◆ **Petunjuk a**: Susunlah baris-baris catatan menjadi daftar bernomor tanpa baris kosong, mulai dari baris yang memuat "This screenshot has height=1136, width=963." dan berakhir pada baris yang memuat "point(593,618)". Gambar tidak perlu dicantumkan dalam jawaban.

14. Pengelolaan kawasan perkotaan di luar daerah kota
dapat dilakukan dengan cara membentuk badan pengelola tersendiri, baik secara
intern oleh pemerintah Kabupaten sendiri maupun melalui berkerjasama antar
daerah atau dengan pihak ketiga. Selain DPRD, daerah juga memiliki kelembagaan
lingkup pemerintah daerah, yang terdiri dari Kepala Daerah, Sekretariat Daerah,
Dinas-Dinas Teknis Daerah, Lembaga Staf Teknis Daerah, seperti yang menangani
perencanaan, penelitian dan pengembangan, pendidikan dan latihan, pengawasan
dan badan usaha milik daerah. Besaran dan pembentukan lembaga-lembaga itu
sepenuhnya diserahkan pada daerah. Lembaga pembantu Gubernur, Pembantu
Bupati/Walikota, Asisten Sekwilda, Kantor Wilayah dan Kandep dihapus.
15. Kepala Daerah sepenuhnya bertanggung jawab kepada
DPRD, dan DPRD dapat meminta Kepala Daerahnya berhenti apabila
pertanggungjawaban Kepala daerah setelah 2 (dua) kali tidak dapat diterima oleh
DPRD.
4.V. Peranan Otonomi Daerah Guna Menggerakkan Otonomi
Rakyat dan Menunggulangi Kemiskinan.
I.
Lembaga Keuangan Mikro dan Program Pengentasan Kemiskinan
Lembaga Keuangan Mikro atau Micro Finance Institution
merupakan lembaga yang melakukan kegiatan penyediaan jasa keuangan kepada
pengusaha kecil dan mikro serta masyarakat berpenghasilan rendah yang tidak
terlayani oleh Lembaga Keuangan Formal dan yang telah berorientasi pasar untuk
tujuan bisnis.
Di BRI sendiri, micro finance didefinisikan sebagai
pelayanan kredit dibawah Rp 50 juta. Terdapat masih banyak lagi definisi micro
finance atau keuangan mikro tergantung dari sudut pembicaraan.
Bagaimanapun,
target atau segmen micro finance senantiasa bersentuhan dengan masyarakat yang
relatif miskin atau berpenghasilan rendah Program P4K yang ditangani di BRI
mendefinisikan masyarakat miskin sebagai mereka petani nelayan kecil (PNK) dan
penduduk pedesaan lainnya yang hidup dibawah garis kemiskinan, dengan kriteria
pendapatannya maksimum setara dengan 320 kg beras per kapita per tahun.
Menurut Marguiret Robinson (2000), pengentasan kemiskinan
dapat dilaksanakan melalui banyak sarana dan program, termasuk didalamnya
adalah program pangan, kesehatan, pemukiman, pendidikan, keluarga berencana dan
tentu saja adalah melalui pinjaman dalam bentuk micro credit.
Pinjaman
dalam bentuk micro credit merupakan salah satu yang Ampuh dalam menangani
kemiskinan. Namun demikian perlu diperhatikan bahwa, ketika pinjaman diberikan
kepada mereka yang sangat miskin, kemungkinan besar pinjaman tersebut tidak
akan pernah kembali. Hal ini wajar saja, mengingat mereka (the extreme poor)

◆ **Bahan Latihan**:
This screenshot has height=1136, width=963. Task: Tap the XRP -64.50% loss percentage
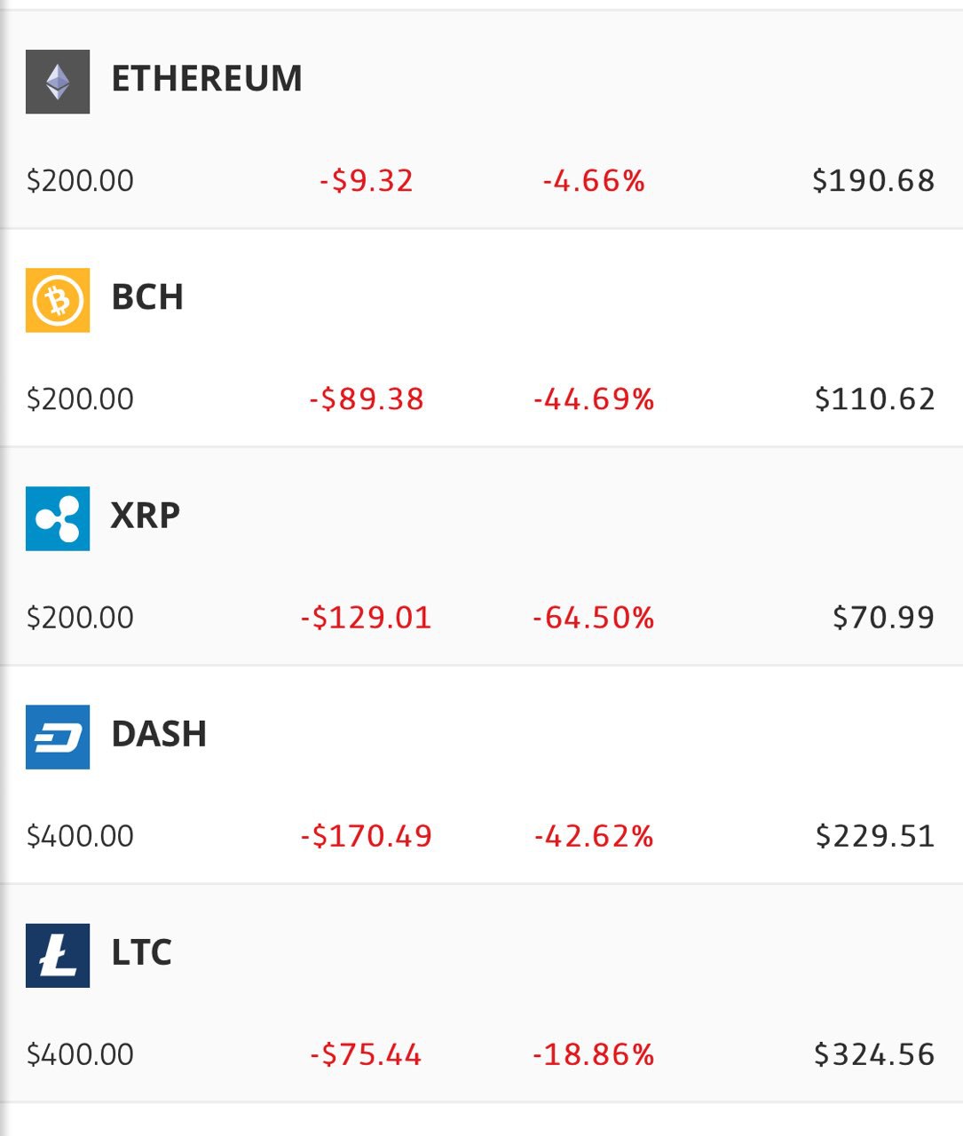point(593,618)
==
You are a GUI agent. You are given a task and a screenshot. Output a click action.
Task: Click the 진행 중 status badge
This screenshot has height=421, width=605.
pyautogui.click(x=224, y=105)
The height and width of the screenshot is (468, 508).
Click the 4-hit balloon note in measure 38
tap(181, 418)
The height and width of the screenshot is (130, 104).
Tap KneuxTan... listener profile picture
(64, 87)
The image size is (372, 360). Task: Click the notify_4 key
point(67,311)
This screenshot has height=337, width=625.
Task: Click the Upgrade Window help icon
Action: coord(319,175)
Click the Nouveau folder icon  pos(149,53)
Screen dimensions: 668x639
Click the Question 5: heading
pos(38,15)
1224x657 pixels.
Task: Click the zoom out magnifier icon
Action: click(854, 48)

◆ **Petunjuk b**: Salin persis bagian teks, mulai dari kata-kata "Lembaga Keuangan Mikro dan" dan berakhir pada kata-kata "tujuan bisnis.".

◆ **Hasil yang Benar a**:
1. This screenshot has height=1136, width=963. Task: Tap the XRP -64.50% loss percentage
2. point(593,618)

◆ **Hasil yang Benar b**:
Lembaga Keuangan Mikro dan Program Pengentasan Kemiskinan
Lembaga Keuangan Mikro atau Micro Finance Institution
merupakan lembaga yang melakukan kegiatan penyediaan jasa keuangan kepada
pengusaha kecil dan mikro serta masyarakat berpenghasilan rendah yang tidak
terlayani oleh Lembaga Keuangan Formal dan yang telah berorientasi pasar untuk
tujuan bisnis.